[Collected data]
== Segment start ==
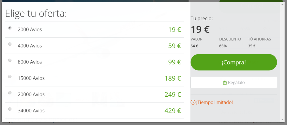Click the ¡Tiempo limitado! text
This screenshot has width=287, height=125.
tap(214, 102)
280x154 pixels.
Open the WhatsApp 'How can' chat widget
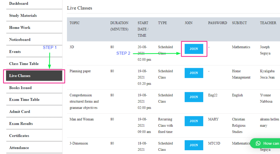tap(267, 143)
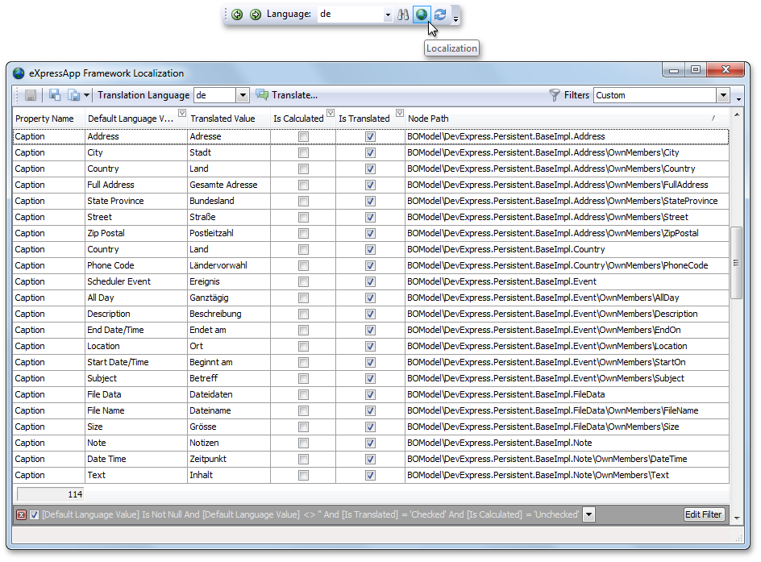This screenshot has width=761, height=562.
Task: Check Is Calculated for the Street row
Action: click(303, 218)
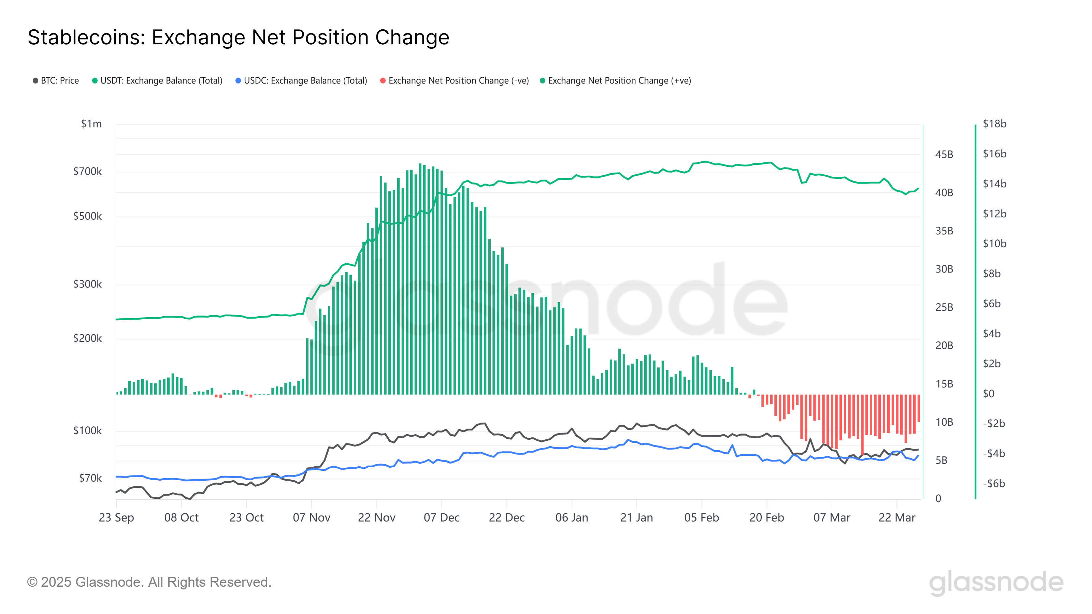The width and height of the screenshot is (1092, 614).
Task: Click the BTC: Price legend dot
Action: [36, 81]
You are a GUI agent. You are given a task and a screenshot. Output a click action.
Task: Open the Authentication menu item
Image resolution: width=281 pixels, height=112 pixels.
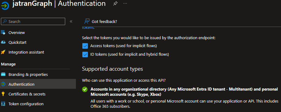click(38, 84)
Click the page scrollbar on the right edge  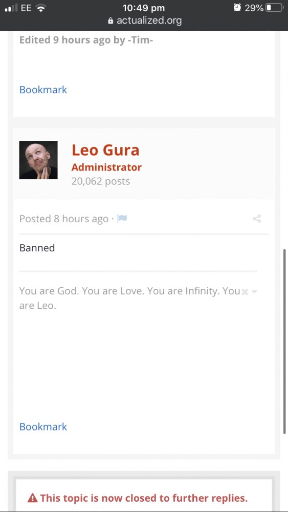[x=284, y=342]
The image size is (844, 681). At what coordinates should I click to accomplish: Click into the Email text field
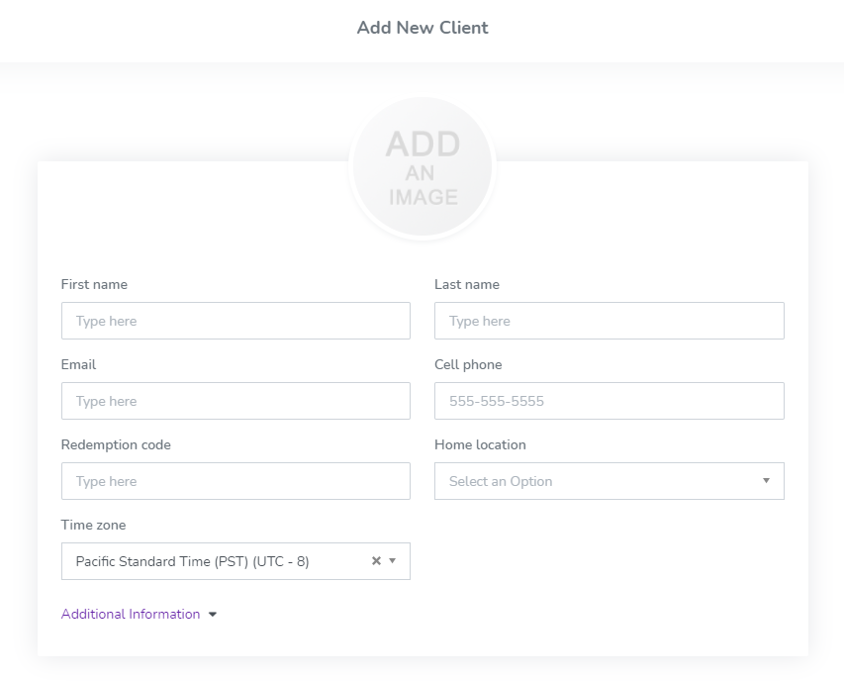click(x=235, y=401)
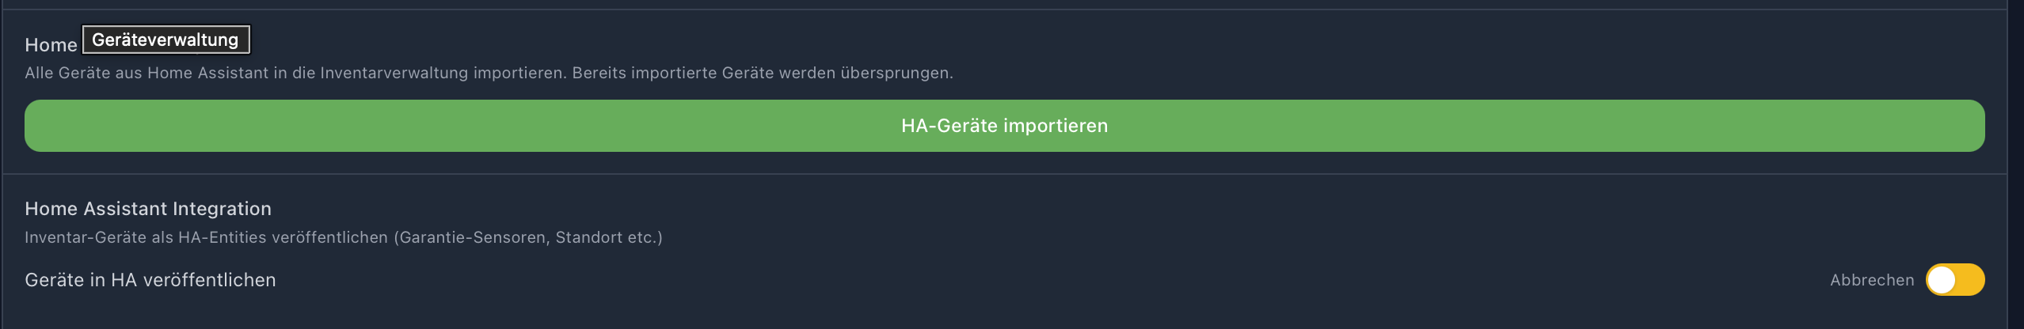Click the word Standort in the description

point(586,237)
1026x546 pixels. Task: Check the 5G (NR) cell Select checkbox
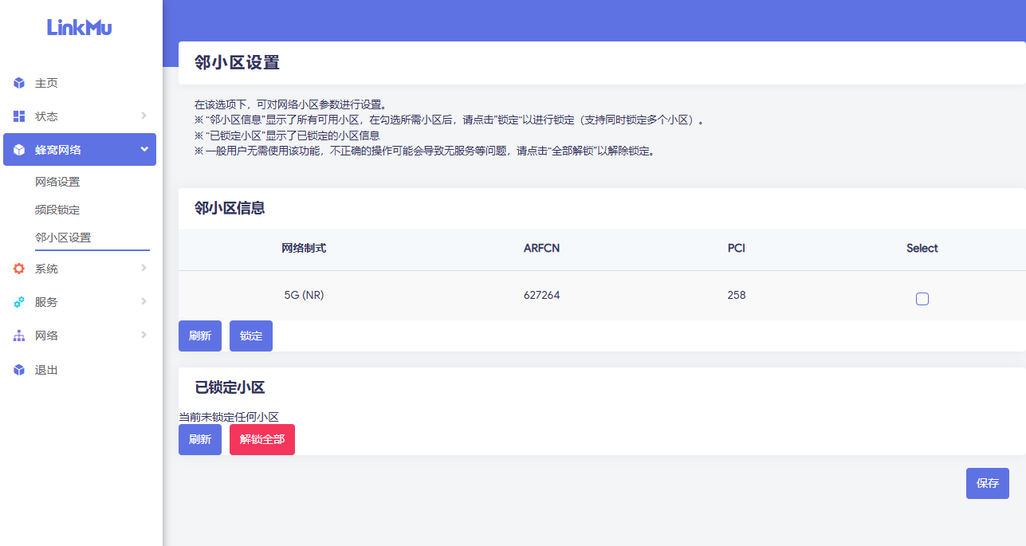[922, 299]
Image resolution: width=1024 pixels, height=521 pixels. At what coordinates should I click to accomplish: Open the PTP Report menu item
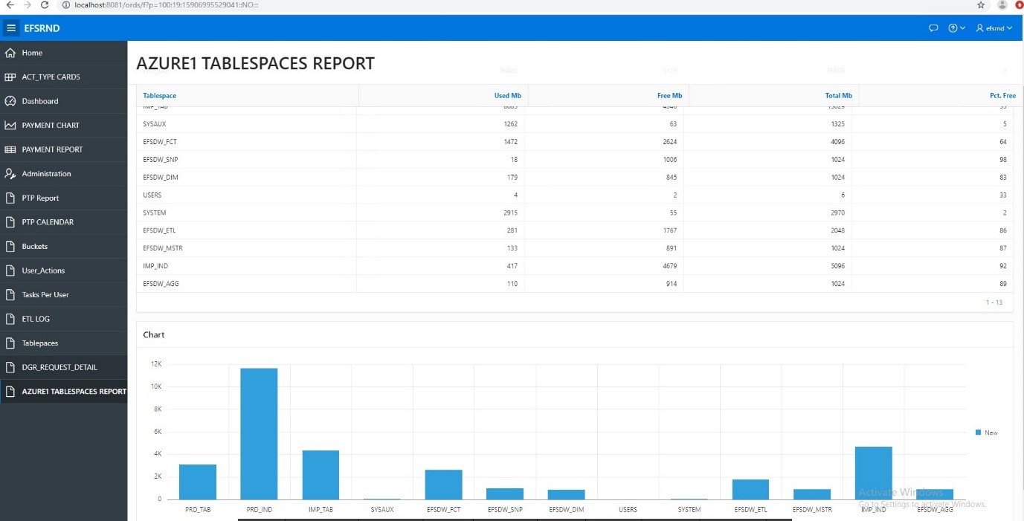tap(40, 198)
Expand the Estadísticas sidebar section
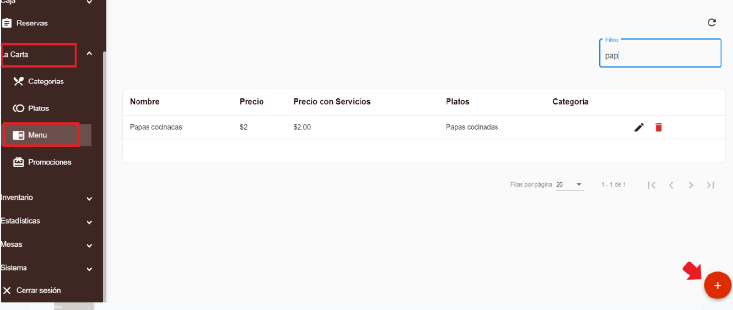The width and height of the screenshot is (733, 310). pyautogui.click(x=89, y=222)
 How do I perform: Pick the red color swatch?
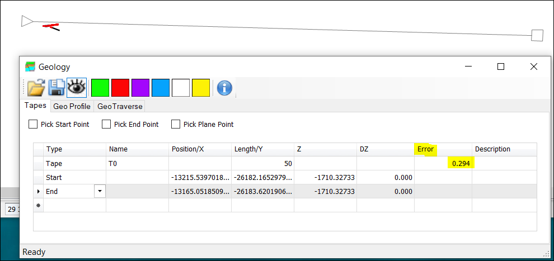120,88
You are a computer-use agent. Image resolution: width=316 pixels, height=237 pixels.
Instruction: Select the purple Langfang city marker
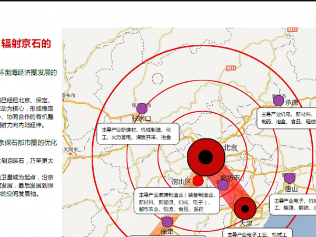pos(223,185)
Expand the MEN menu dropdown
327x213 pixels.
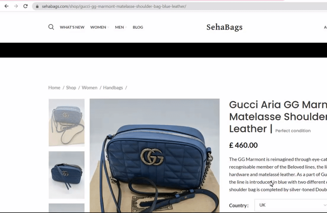coord(121,27)
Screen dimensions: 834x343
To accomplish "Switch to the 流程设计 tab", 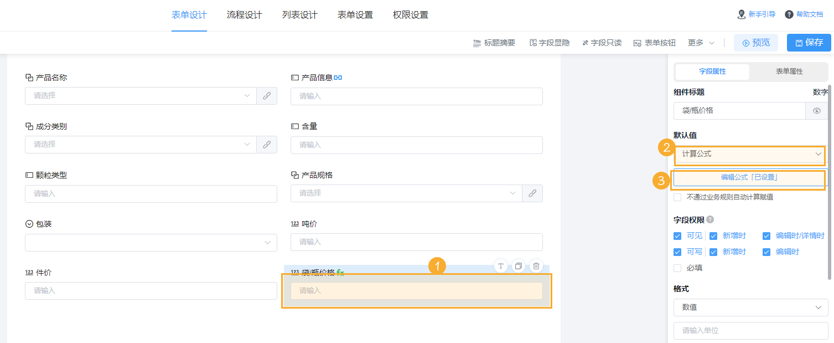I will pos(244,15).

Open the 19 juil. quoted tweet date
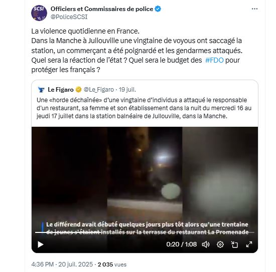pos(127,90)
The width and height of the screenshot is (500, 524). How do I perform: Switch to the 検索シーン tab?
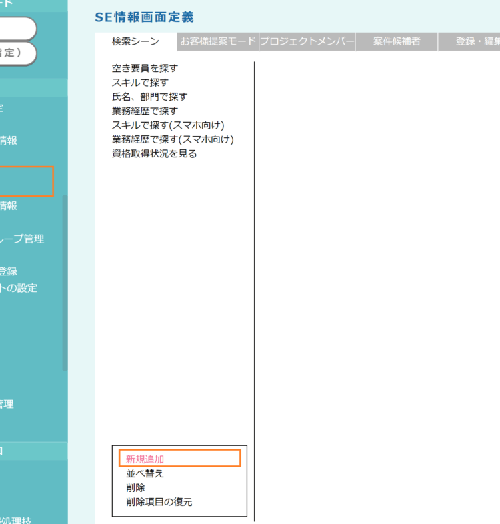point(135,41)
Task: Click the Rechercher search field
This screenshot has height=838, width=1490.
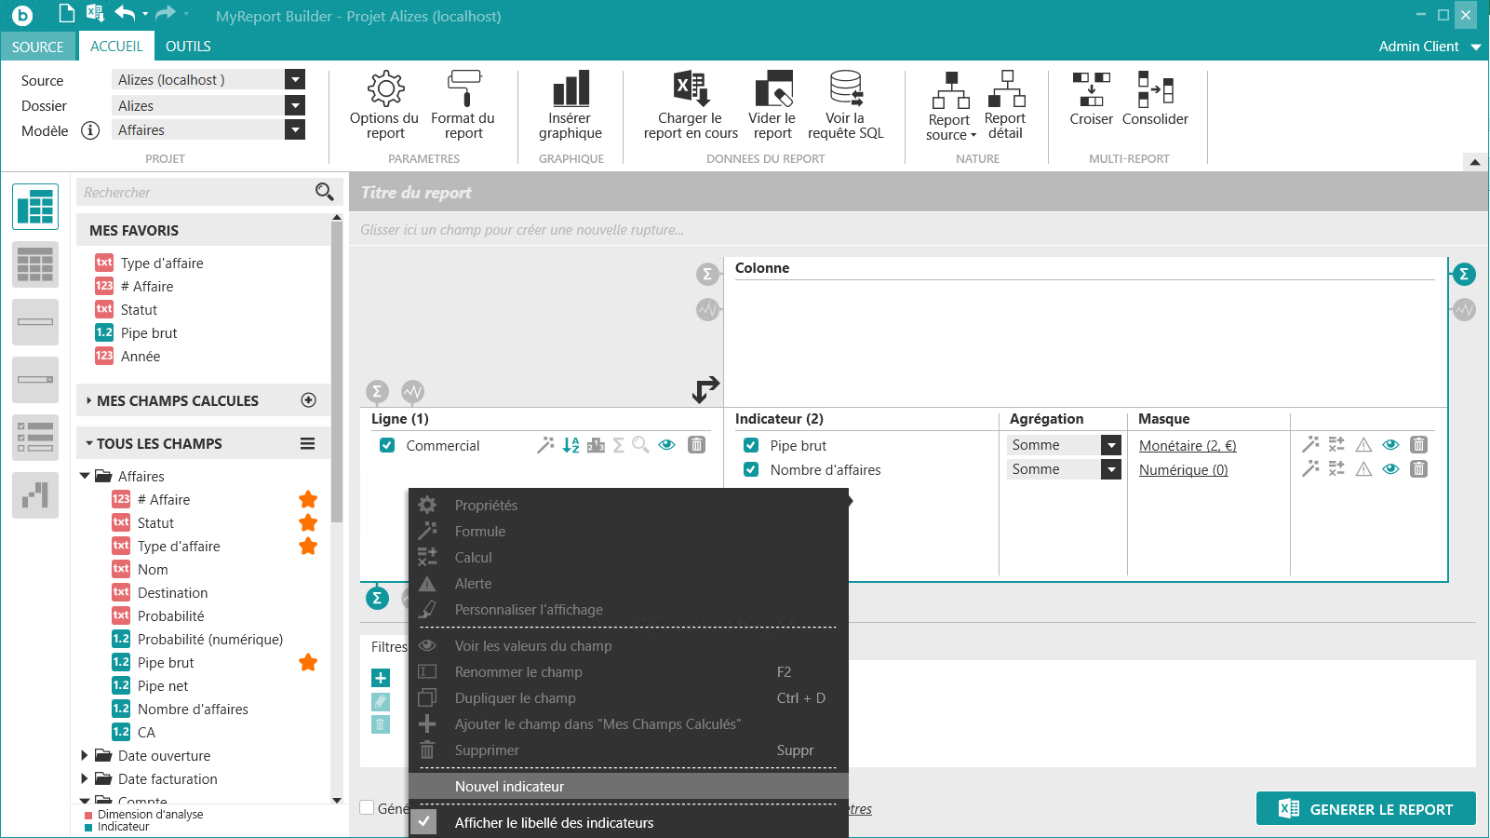Action: pos(195,193)
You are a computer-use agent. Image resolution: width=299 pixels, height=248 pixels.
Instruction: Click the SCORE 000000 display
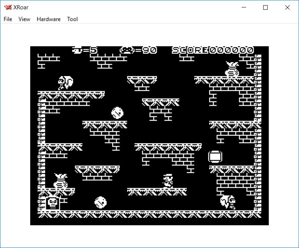click(x=213, y=50)
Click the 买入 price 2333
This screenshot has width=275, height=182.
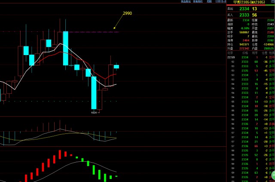point(244,15)
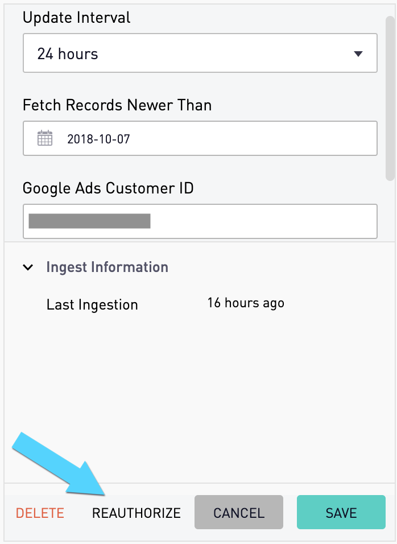
Task: Click the Update Interval label
Action: point(77,18)
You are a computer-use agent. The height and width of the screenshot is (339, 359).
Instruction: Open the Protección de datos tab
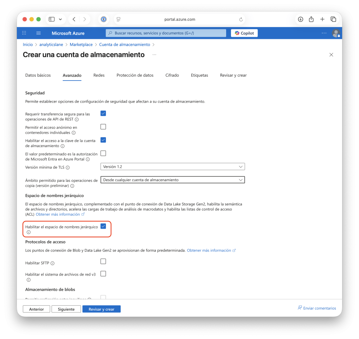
== Segment end ==
THE PROBLEM
Which lines of the records above contain the word "computer"? Report each one.

ANSWER SPACE
You are a computer-use agent. Image resolution: width=316 pixels, height=237 pixels.
You are a computer-use agent. Image resolution: width=299 pixels, height=248 pixels.
You are a computer-use agent. The height and width of the screenshot is (339, 359).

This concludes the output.